For these stylised groups, education spending and service delivery characteristics were analysed enabling several clear patterns to emerge. Group 1 who is relatively more successful than the other groups devote a high share of their GDP to public primary education; have unit costs that fall in the middle range; pay teachers an average annual wage of about 3.3 times per capita GDP; have an average pupil-teacher ratio of 39:1 and have average repetition rates below 10 percent (Bruns et al, 2003). For Groups 2 and 3; their statistics deviated from these average values. For Group 2; countries in this bracket have lower average spending and much higher repetition rates – 28 percent on average. Group 3 countries have considerably higher unit costs, driven by very high average teacher salaries.

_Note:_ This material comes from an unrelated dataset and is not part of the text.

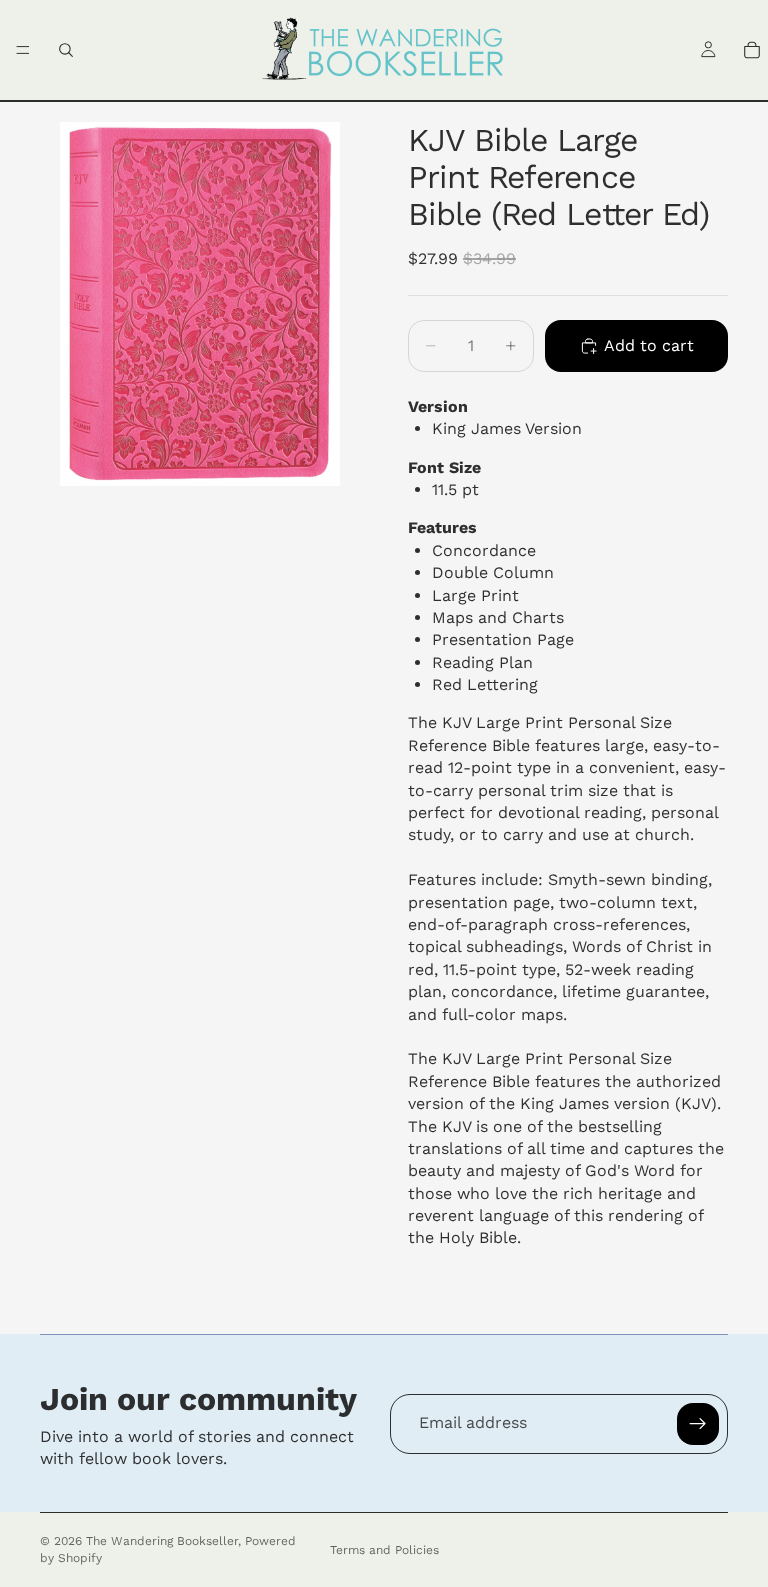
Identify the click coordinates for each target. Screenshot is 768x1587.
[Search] (66, 50)
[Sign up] (698, 1424)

This analysis suggests that the countries doing relatively well in Group 1 may offer an indicative benchmark to guide the other groups, providing a clear strategy to achieve UPE. Furthermore, this data suggests that to achieve UPE countries have very different paths to follow including different costs and structure of service and delivery, compared to the indicative benchmark. Also brought to attention by Bruns et al (2003) is that to achieve UPE it also depends crucially on the education system reform other than just the financial reform. Such education reforms are discussed in a later chapter under policy proposals.

Bruns et al (2003) calculated that globally, roughly $33-38 billion per year in additional spending on primary education will be needed in developing countries between now and 2015 if UPE is to be achieved. Clearly this is a significant challenge and is a major increase relative to current spending levels. From this, Bruns et al (2003) do not believe that even with optimal policy reforms and strong domestic fiscal commitment to achieving UPE, countries themselves will not be able to generate the resources required, and will necessitate up to $5-7 billion of this spending to come from external aid.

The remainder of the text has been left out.